◆ Aim of the exercise ◆
Please copy every line of the data in which the string "agent" appears.

◆ Excerpted records ◆
++++++++
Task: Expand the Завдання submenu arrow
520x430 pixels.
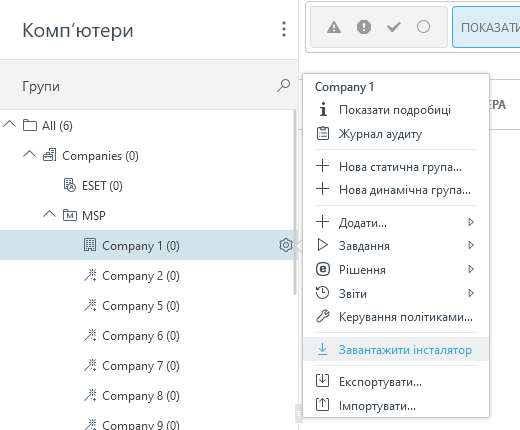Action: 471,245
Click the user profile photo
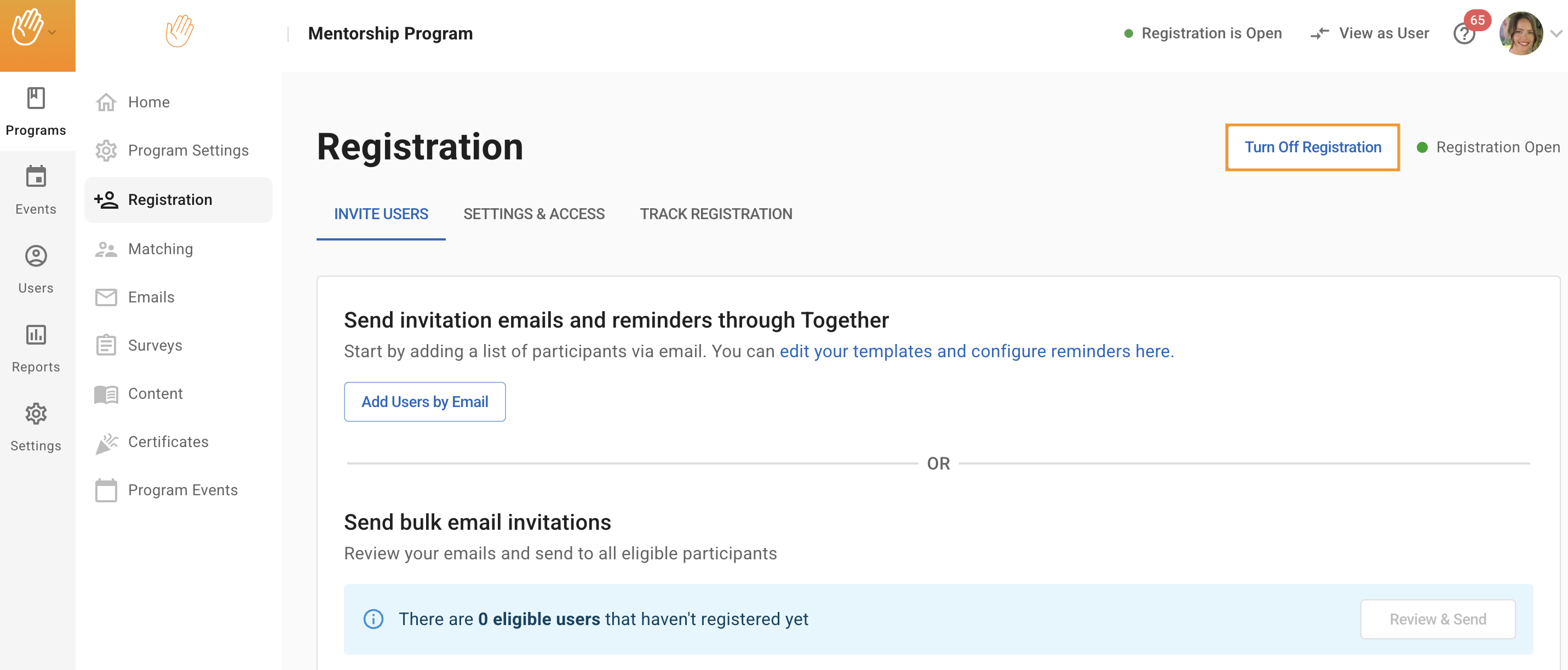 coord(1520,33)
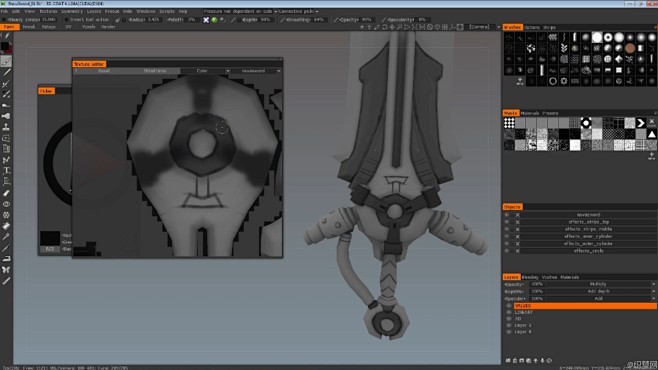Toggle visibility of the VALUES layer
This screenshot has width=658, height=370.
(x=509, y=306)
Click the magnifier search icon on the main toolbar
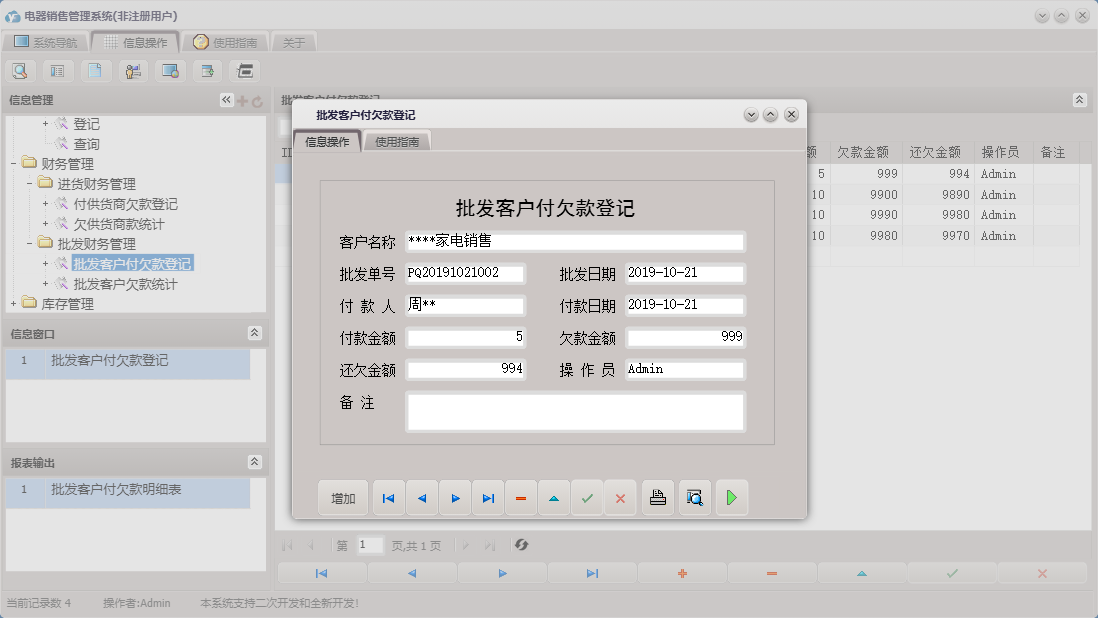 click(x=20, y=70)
++++++++
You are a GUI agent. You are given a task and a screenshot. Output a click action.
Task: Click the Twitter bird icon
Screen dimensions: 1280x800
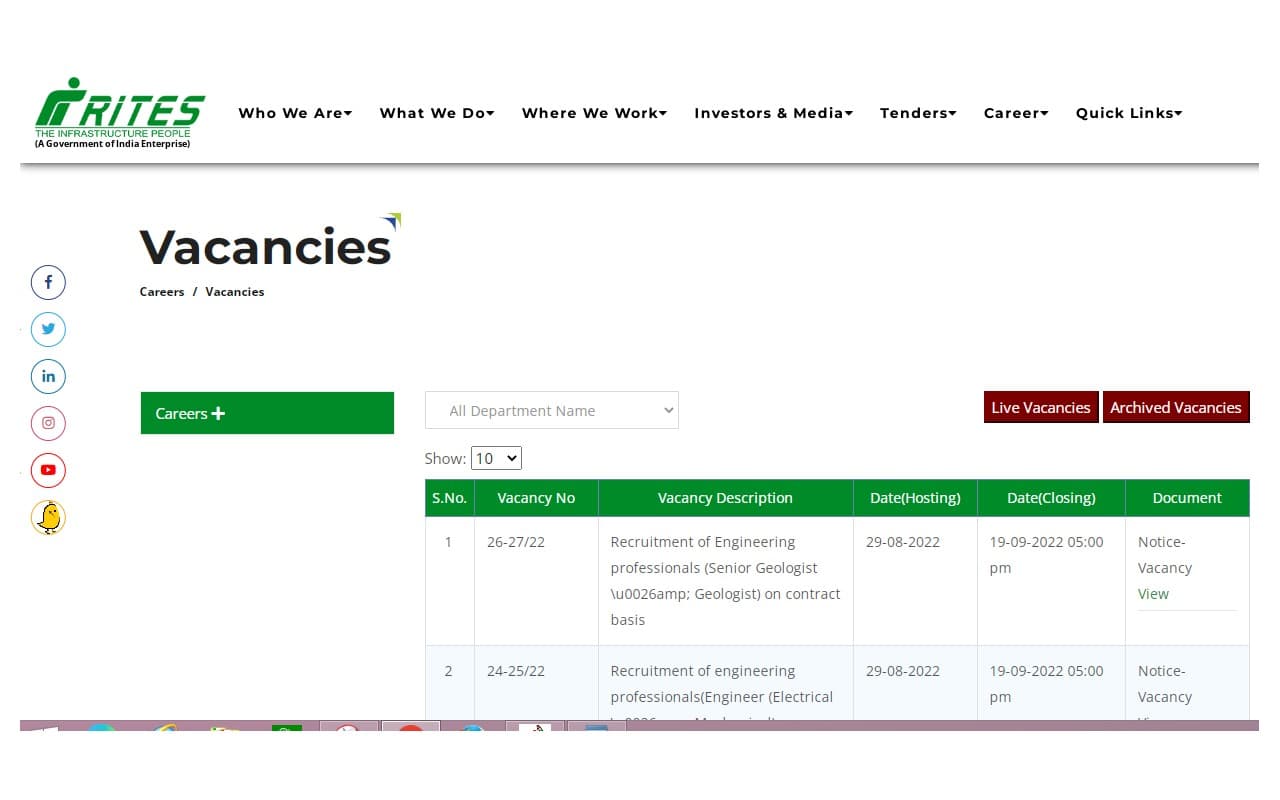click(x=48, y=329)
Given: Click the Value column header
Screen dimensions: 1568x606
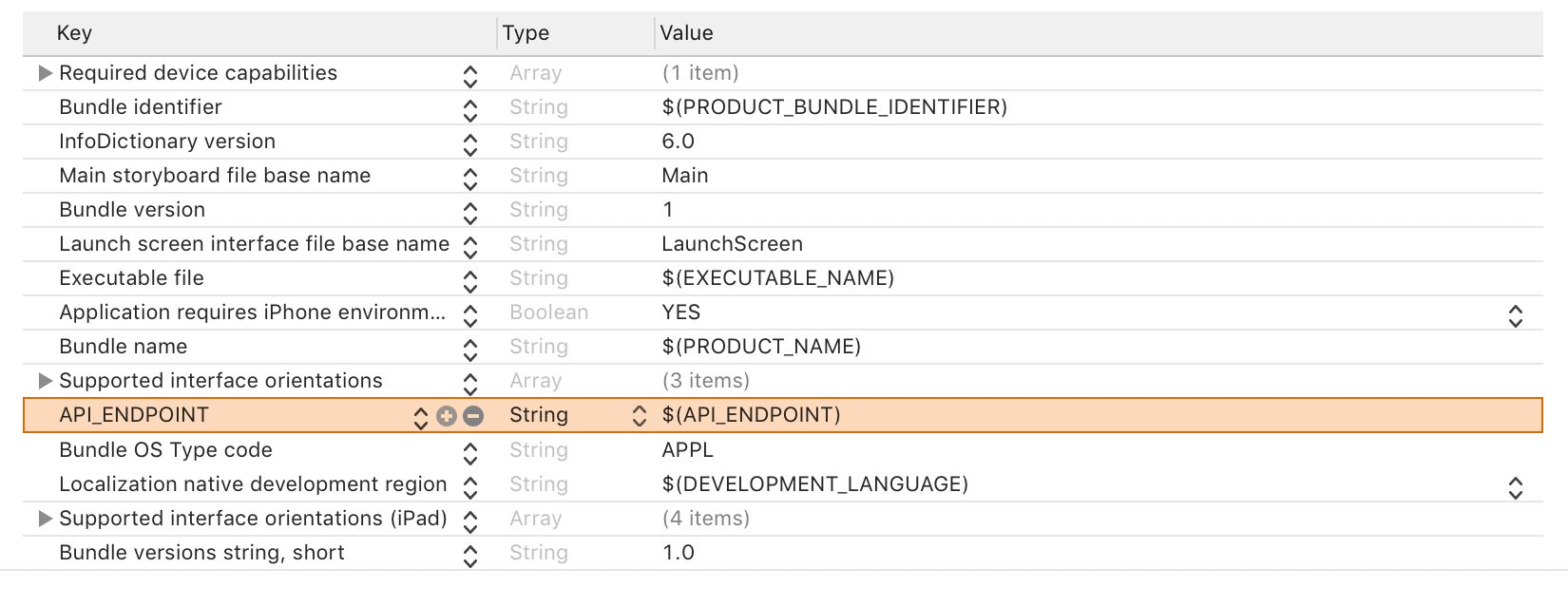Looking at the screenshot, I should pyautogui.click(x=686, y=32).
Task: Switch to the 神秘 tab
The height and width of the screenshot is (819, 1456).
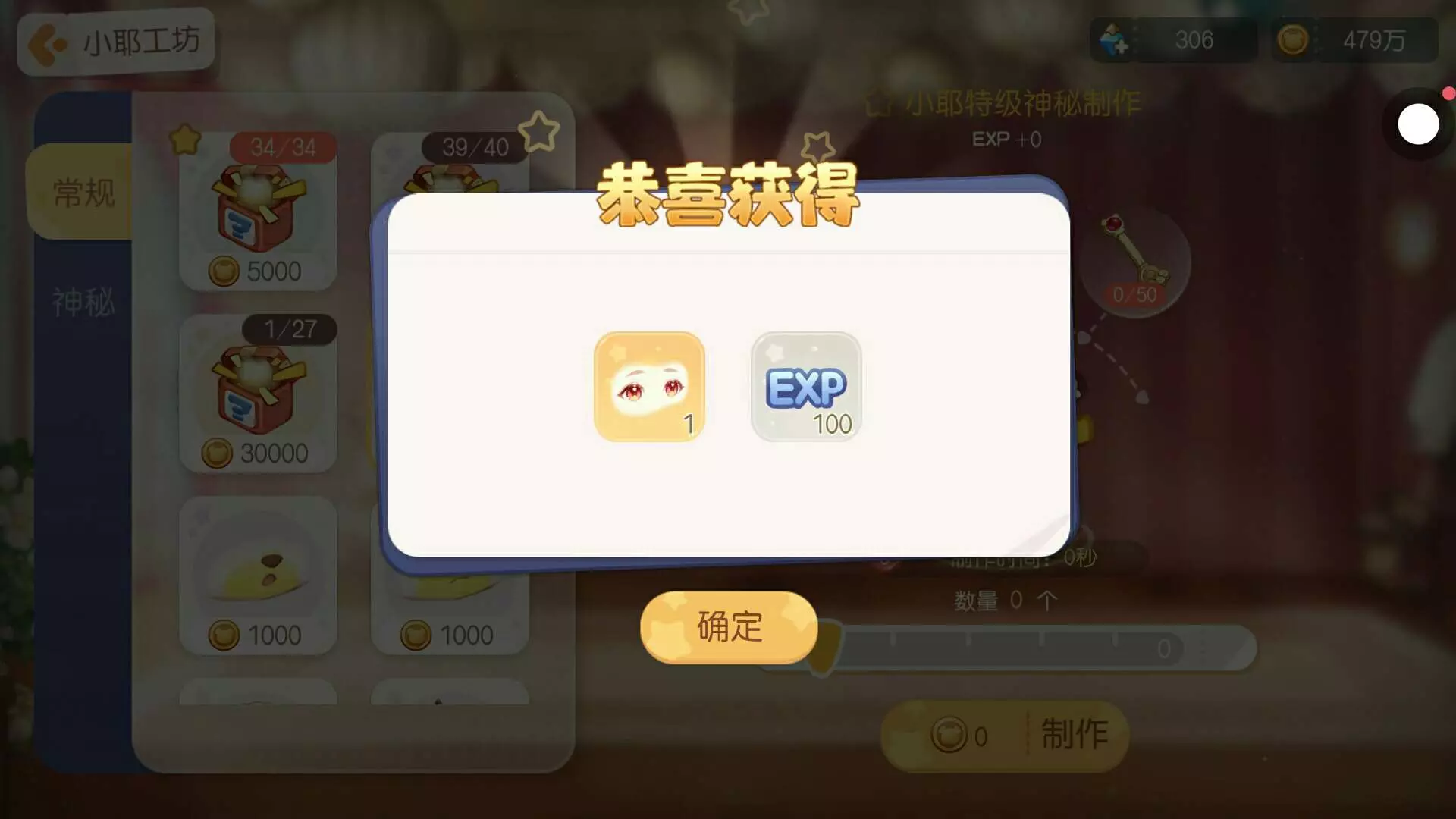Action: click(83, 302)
++++++++
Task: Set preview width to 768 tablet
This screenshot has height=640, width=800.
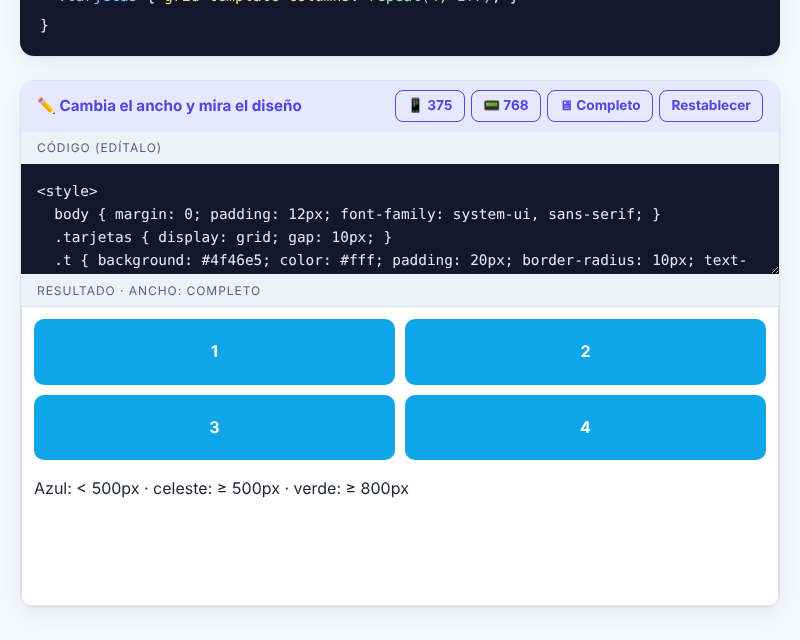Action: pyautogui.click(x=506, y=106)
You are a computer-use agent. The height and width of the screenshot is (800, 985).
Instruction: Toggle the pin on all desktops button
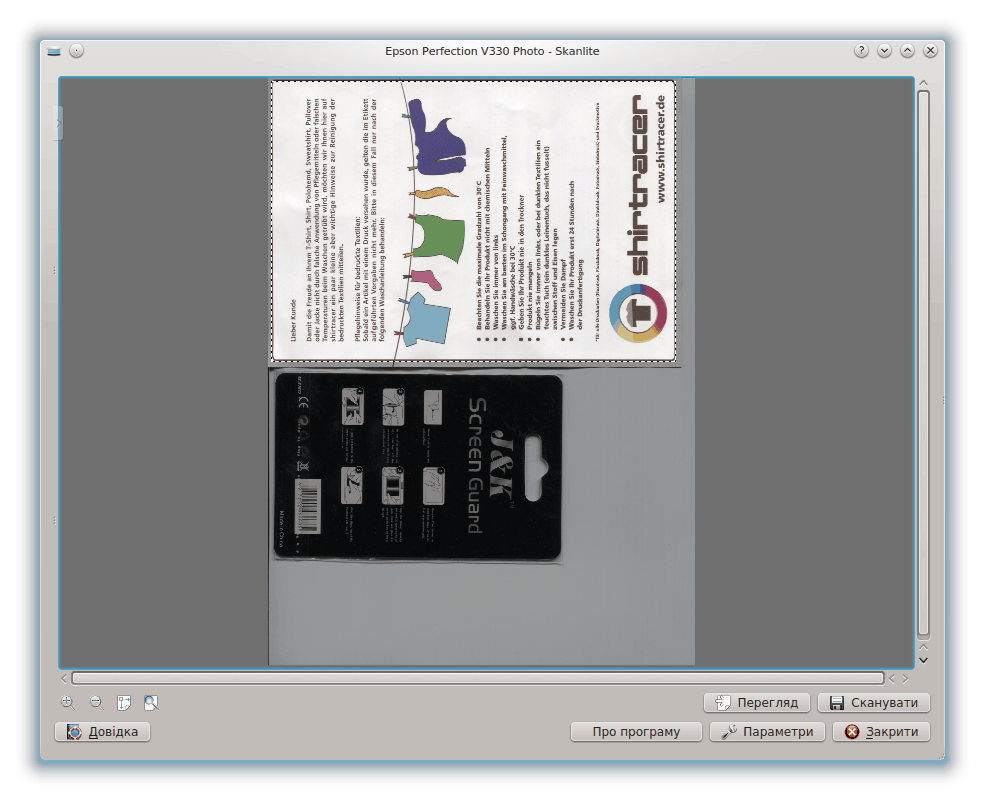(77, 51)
++++++++
◆ Result for this task ◆
You are a GUI agent. You are given a task and a screenshot. Output a click action.
You are a computer-use agent. The height and width of the screenshot is (800, 985).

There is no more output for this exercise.